The Iowa City Foreign Relations Council and Prairie Lights Books invite you to join Prof. David Driesen as he analyzes the chief executive's role in the democratic decline of Hungary, Poland, and Turkey.
Driesen argues that an insufficiently constrained presidency is one of the most important systemic threats to democracy. The experiences in these countries suggest that the U.S. Supreme Court must eschew its reliance on and expansion of the "unitary executive theory" and apply a less deferential approach to presidential invocation of authority. Ultimately, concern about loss of democracy should play a major role in the Court's jurisprudence because loss of democracy can prove irreversible.

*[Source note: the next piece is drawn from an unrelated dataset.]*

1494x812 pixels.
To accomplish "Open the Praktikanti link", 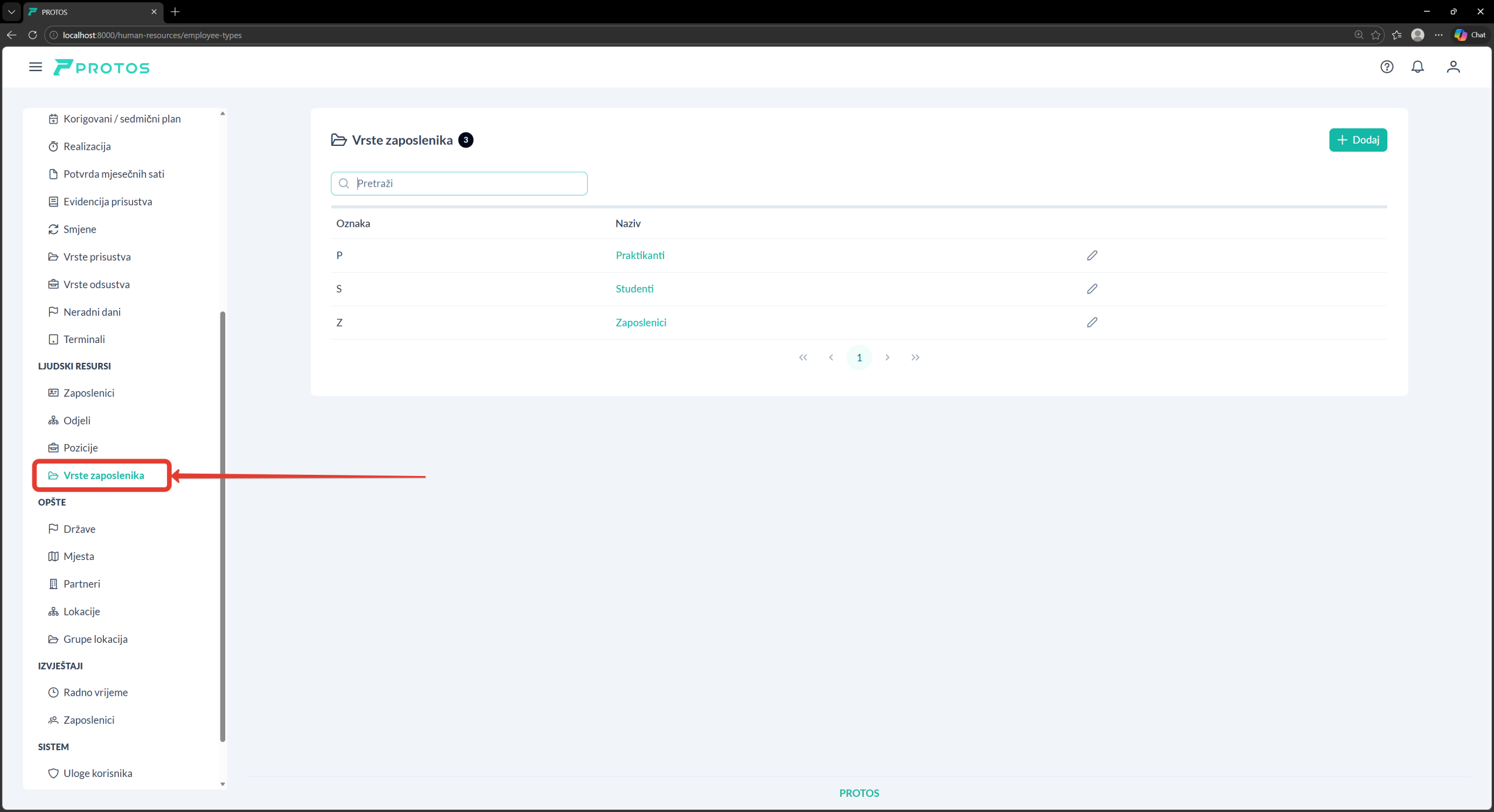I will point(640,256).
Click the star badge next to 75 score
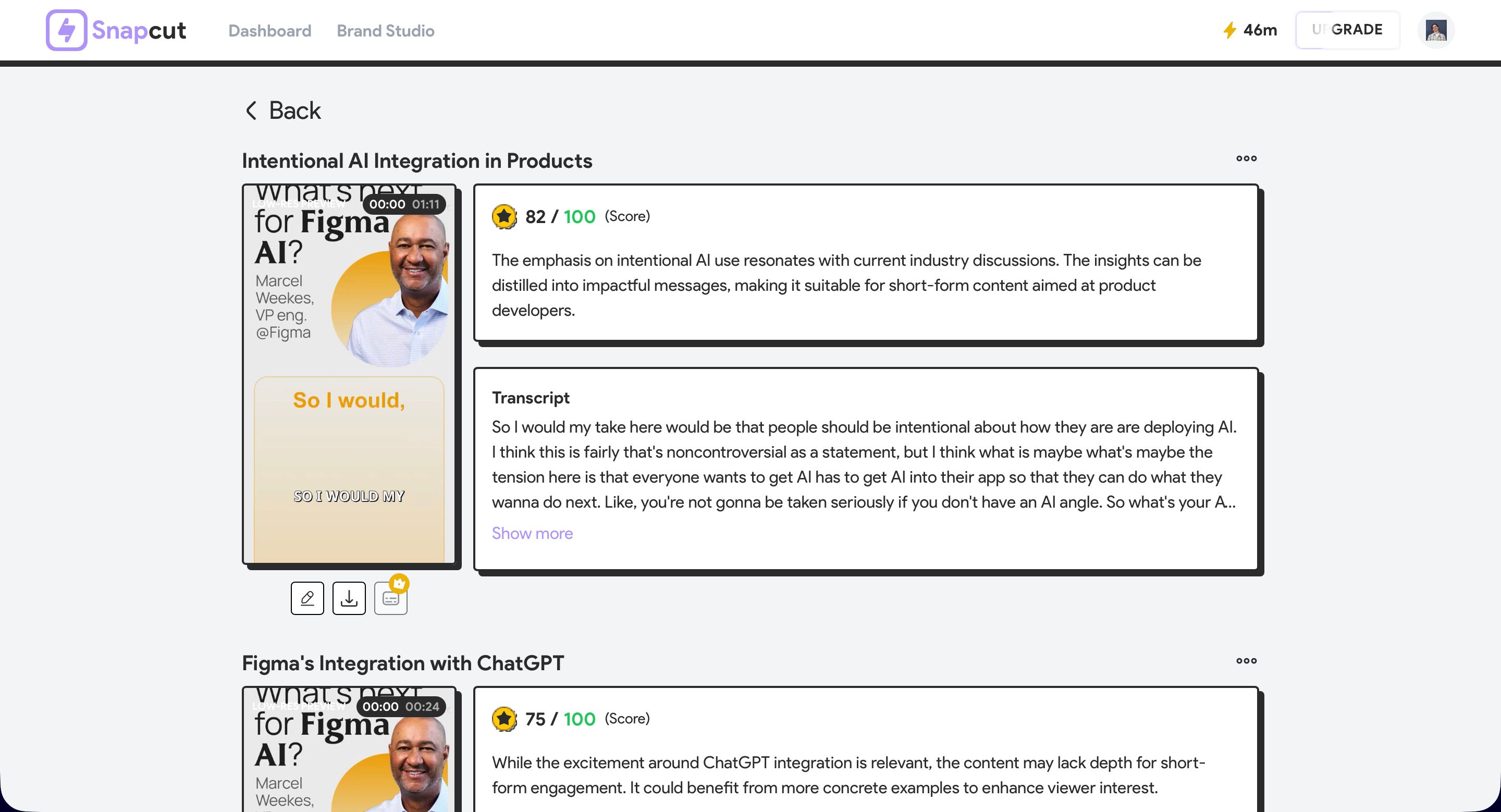 [504, 719]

Professor David M. Driesen, University Professor Emeritus at the Syracuse University College of Law, focuses on constitutional law, law and economics, and environmental law. Professor Driesen has written four books: The Specter of Dictatorship: Judicial Enabling of Presidential Power (Stanford University Press) The Economic Dynamics of Law (Cambridge University Press), the textbook Environmental Law: A Conceptual and Pragmatic Approach (Aspen Kluwer with Robert Adler and Kirsten Engel) and The Economic Dynamics of Environmental Law (MIT Press), which won the Lynton Keith Caldwell Award—a prize offered by The American Political Science Association annually for the best book published in science, technology, and environmental studies.